Calcio. Simone Brustolon, un addio senza rimpianti. «Ho dato e ottenuto il massimo»

Lascia un pezzo di storia del calcio bellunese, ex Belluno, Feltrese, Tamai, Sedico, Careni, Cavarzano e Alpago

Gianluca Da Poian
Il difensore Simone Brustolon
Il difensore Simone Brustolon

Simone Brustolon ha preferito salutare adesso. Si sentiva infatti ancora in forma e proprio per tale motivo ha ritenuto fosse il momento giusto nel quale appendere gli scarpini al chiodo e dedicarsi ad altro. Il negozio di famiglia di generi alimentari a Dont in Val di Zoldo da mandare avanti e dedicare più tempo agli affetti. Sempre con il calcio lì sullo sfondo comunque, pronto a tornare in altra forma più avanti. Quando può, aiuta la Valzoldana con i piccoli, un giorno chissà.

Domenica a San Donà compagni e avversari lo hanno celebrato, in una domenica dove lo stesso campionato lo vincevano gli amici Sommacal e Mosca - assieme ai bellunesi Floris, Sina e Cima - con la maglia del Conegliano.

Simone, allora decisione definitiva…

«Sì, pur non essendo maturata chissà quanto tempo fa. Quando in estate ero tornato al Cavarzano dall’Alpago, mi ero ripromesso di concentrarmi solo su questa stagione. Ho cominciato a pensarci di recente, esponendo il mio punto di vista all’allenatore il quale mi ha dato il tempo necessario durante il quale riflettere. Non dirò mai di non sentire più la voglia di andare al campo o quant’altro, semplicemente perché non è vero: avessi guardato la sola passione, sarei andato avanti ancora diversi anni e tra l’altro tra uno o due anni penso di rientrare nel mondo. Tuttavia le fatiche si cominciano a sentire, assieme ad alcuni acciacchi. Poi gli impegni lavorativi aumentati, la distanza dalla Val di Zoldo dove abito e l’esigenza di dedicare maggiore tempo agli affetti hanno preso il sopravvento. Di certo ringrazio la mia compagna Sara e i miei genitori Efrem e Serena, che tanta pazienza hanno avuto per assecondare il desiderio di giocare. Tenevo molto inoltre a chiudere a un buon livello competitivo, di conseguenza ho preferito non scendere di categoria».

Belluno, Feltrese, Tamai, San Giorgio Sedico, Careni Pievigina, Cavarzano, Alpago. Hai indossato maglie storiche del calcio bellunese e sei andato anche fuori provincia.

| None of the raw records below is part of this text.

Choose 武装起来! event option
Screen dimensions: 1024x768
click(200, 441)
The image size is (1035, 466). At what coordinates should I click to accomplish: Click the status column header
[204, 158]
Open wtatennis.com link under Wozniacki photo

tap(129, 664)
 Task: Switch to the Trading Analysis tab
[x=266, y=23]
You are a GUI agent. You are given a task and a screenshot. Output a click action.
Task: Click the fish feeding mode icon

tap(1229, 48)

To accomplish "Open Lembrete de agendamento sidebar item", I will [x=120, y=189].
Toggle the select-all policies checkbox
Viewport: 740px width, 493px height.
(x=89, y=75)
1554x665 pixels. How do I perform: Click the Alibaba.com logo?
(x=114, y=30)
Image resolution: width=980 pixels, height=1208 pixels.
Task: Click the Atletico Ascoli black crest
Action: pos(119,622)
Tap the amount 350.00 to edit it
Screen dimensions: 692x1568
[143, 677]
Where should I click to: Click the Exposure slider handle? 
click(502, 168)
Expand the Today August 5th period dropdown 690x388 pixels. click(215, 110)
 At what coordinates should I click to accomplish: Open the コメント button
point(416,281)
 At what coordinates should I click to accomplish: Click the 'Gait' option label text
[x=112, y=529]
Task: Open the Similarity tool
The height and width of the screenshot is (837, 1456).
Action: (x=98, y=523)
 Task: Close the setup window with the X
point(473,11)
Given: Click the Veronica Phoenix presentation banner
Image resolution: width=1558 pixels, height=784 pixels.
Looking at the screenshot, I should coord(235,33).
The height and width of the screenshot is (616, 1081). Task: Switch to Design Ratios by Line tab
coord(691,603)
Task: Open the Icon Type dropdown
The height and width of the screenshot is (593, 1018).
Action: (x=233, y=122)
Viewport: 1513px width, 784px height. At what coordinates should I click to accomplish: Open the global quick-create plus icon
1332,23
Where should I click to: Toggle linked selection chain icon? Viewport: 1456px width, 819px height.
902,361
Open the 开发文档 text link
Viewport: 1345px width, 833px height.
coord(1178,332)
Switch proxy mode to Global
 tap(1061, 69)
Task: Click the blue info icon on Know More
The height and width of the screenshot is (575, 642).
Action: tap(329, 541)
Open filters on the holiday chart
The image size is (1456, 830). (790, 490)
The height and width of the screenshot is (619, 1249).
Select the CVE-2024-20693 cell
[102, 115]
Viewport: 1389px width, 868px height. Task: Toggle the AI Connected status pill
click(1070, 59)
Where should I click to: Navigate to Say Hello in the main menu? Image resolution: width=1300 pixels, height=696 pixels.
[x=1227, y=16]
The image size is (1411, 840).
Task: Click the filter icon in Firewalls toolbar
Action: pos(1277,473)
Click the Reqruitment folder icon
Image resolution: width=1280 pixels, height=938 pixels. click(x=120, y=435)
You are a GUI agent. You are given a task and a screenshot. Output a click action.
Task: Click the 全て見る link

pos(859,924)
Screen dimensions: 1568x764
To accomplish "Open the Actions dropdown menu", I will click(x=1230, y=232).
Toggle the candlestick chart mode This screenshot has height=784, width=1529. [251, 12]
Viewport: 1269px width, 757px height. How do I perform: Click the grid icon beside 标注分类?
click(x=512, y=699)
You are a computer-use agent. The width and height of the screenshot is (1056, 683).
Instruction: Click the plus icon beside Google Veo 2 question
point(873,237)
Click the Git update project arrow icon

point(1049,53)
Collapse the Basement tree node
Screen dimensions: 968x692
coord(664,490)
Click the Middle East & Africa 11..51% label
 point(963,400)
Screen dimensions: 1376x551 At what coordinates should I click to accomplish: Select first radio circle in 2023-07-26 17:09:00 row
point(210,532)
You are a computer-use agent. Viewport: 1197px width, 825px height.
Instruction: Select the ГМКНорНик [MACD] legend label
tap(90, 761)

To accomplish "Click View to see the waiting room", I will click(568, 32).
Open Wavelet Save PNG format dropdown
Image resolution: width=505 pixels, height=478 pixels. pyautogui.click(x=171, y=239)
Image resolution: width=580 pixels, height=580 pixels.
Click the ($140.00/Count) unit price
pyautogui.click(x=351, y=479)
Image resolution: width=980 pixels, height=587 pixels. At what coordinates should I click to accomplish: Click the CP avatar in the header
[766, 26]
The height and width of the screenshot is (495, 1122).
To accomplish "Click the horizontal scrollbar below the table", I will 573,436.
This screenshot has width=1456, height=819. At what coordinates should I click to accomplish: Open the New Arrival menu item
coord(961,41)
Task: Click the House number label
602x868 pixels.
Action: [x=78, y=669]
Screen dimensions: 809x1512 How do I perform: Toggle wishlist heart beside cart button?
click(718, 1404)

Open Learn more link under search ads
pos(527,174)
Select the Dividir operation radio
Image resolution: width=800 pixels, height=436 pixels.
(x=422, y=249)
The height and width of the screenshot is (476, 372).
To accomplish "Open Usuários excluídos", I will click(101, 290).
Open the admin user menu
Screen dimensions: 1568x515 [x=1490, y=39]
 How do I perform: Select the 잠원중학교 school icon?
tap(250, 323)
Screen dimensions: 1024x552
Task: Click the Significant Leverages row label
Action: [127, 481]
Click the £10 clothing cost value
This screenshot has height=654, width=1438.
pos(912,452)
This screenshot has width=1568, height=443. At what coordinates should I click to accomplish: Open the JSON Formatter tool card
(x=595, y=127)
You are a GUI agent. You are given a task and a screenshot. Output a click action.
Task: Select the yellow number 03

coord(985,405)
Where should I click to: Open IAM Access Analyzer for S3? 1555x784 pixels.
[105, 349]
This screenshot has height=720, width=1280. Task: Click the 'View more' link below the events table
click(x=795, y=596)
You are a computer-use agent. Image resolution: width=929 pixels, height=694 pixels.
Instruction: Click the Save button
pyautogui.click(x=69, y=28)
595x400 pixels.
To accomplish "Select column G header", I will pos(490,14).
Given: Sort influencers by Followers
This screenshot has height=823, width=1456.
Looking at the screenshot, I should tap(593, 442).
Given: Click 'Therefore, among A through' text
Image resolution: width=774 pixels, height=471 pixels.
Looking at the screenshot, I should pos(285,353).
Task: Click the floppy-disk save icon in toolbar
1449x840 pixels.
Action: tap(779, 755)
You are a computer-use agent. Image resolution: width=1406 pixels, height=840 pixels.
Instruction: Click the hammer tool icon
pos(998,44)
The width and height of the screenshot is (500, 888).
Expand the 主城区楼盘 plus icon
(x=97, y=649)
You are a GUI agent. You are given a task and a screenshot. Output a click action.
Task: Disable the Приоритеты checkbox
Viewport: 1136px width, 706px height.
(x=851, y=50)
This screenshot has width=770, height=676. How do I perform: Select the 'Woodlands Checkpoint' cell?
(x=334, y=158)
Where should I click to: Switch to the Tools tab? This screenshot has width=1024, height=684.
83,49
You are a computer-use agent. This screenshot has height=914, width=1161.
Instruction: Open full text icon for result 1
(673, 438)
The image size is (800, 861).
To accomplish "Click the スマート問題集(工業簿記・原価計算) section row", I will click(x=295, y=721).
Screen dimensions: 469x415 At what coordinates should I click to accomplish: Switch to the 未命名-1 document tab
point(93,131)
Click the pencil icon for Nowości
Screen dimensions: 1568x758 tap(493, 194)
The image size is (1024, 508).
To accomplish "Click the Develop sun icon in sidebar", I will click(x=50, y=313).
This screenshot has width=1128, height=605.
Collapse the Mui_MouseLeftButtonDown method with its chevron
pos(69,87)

«Sono soddisfatto e contento di quanto ho vissuto. Tante belle esperienze, pochissime parentesi negative, ricordi scolpiti nel tempo. Mi rende felice inoltre aver chiuso il Cavarzano che è una delle due realtà assieme al Tamai, e senza nulla togliere alle altre ovviamente, dove forse mi sono legato maggiormente. Assieme al Belluno, chiaro».

Casa tua, quella gialloblù. Hai indossato anche la fascia da capitano.

«Ho fatto la trafila dai Giovanissimi alla Beretti, debuttando da giovane in C2. È stata la parte più significativa della mia carriera, condivisa con qualche amico che adesso ha appena vinto il campionato a Conegliano come Mosca e Sommacal. Bravi loro».

Solita domanda: gli allenatori che porti nel cuore?

«Fare nomi è sempre complicato. Al di là del campo, c’è sempre stato un legame forte con mister Raschi. Negli ultimi anni ho poi incontrato Parteli e Lauria: preparatissimi».

Hai vissuto il calcio dilettantistico da… professionista.

«In effetti sì. La D quasi lo è, richiede un impegno quotidiano e costante. L’Eccellenza comunque non è da meno perché, pur magari allenandoti la sera, è richiesto un determinato impegno fisico e mentale. Lascio il calcio giocato felice, convinto di aver dato e ottenuto il massimo».